GetThere is a corporate travel reservation system that is owned by Sabre Corporation. GetThere first started in 1995 as a company named Internet Travel Network (itn.net) founded by Dan Whaley, Al Whaley and Bruce Yoxsimer. It changed its name to GetThere and went public on NASDAQ under the ticker GTHR in November 1999 and was acquired by Sabre in August 2000 for $757 million. Following the acquisition, GetThere merged with the Sabre Business Travel Solutions system. It is now a part of Sabre Travel Network. The first airline reservation (SFO-LAS) ever made over the World Wide Web was made on June 5, 1995 through an ITN server in Palo Alto, CA.

Current Status 

Thousands of companies in 95 countries use GetThere. In 2012, GetThere managed $9.6 billion in online corporate spend. Each month, 5 million unique users visit GetThere to shop and book a business trip or meeting.

GetThere has SaaS-based architecture and is a global tool available in 16 languages. GetThere offers more than 3,000 configurable site options.

GetThere serves thousands of large multinational and mid-size corporations. From 2000–2016, a GetThere customer was recognized with one of the Business Travel News Travel Manager of the Year or Best Practitioner awards.
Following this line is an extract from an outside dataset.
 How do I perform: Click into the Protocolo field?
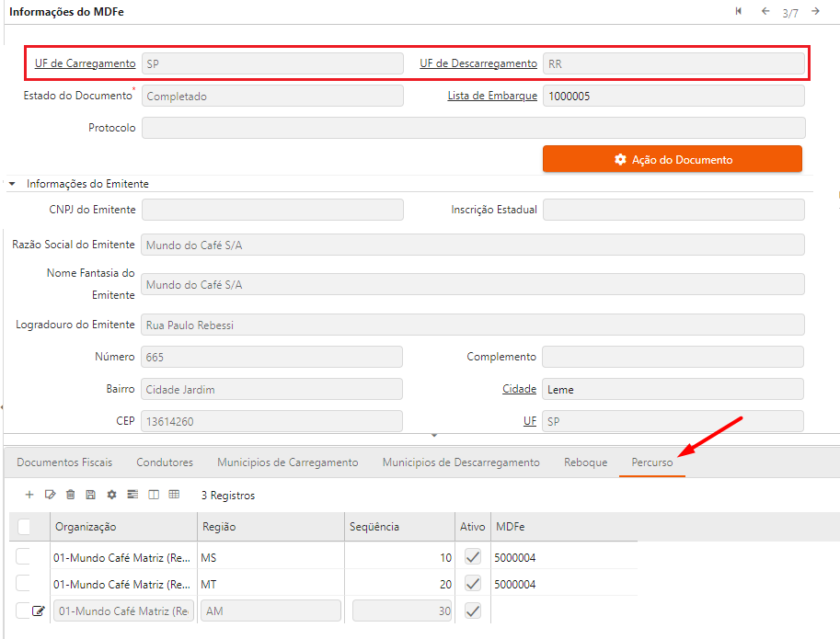tap(473, 128)
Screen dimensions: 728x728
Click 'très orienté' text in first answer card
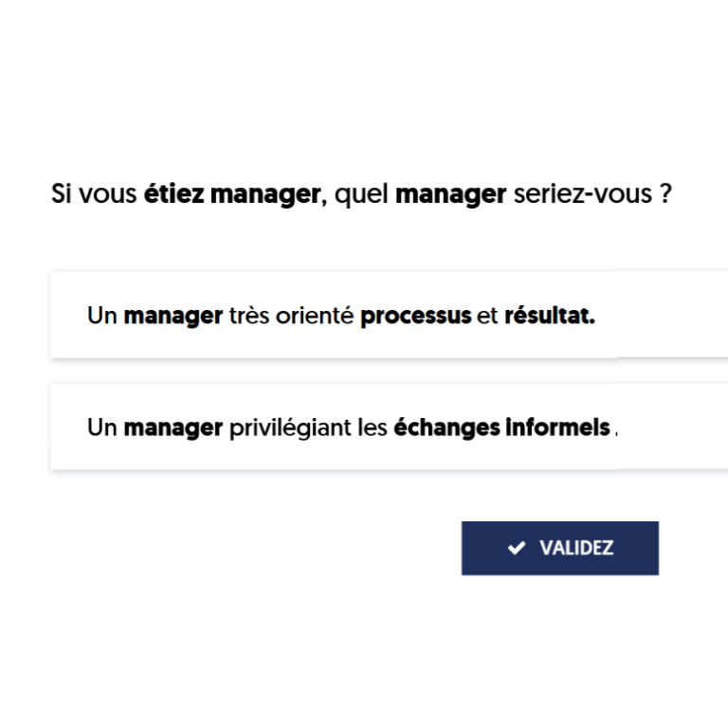(x=291, y=316)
In 2012, GetThere announced two new lines of business: Global Specialty Services, which includes benchmarking for corporate travel and procurement programs, and Sabre Virtual Meetings, a global reservation system for booking and scheduling public and corporate-owned high-definition video conferencing rooms.

Products 
GetThere's on-demand software as a service (SaaS) solutions include:

 GetThere: web and mobile solutions for corporate travel management. It includes corporate travel booking and reporting.
 GetThere Mobile for smartphones: mobile web application to check itinerary, book hotels, and book airfare.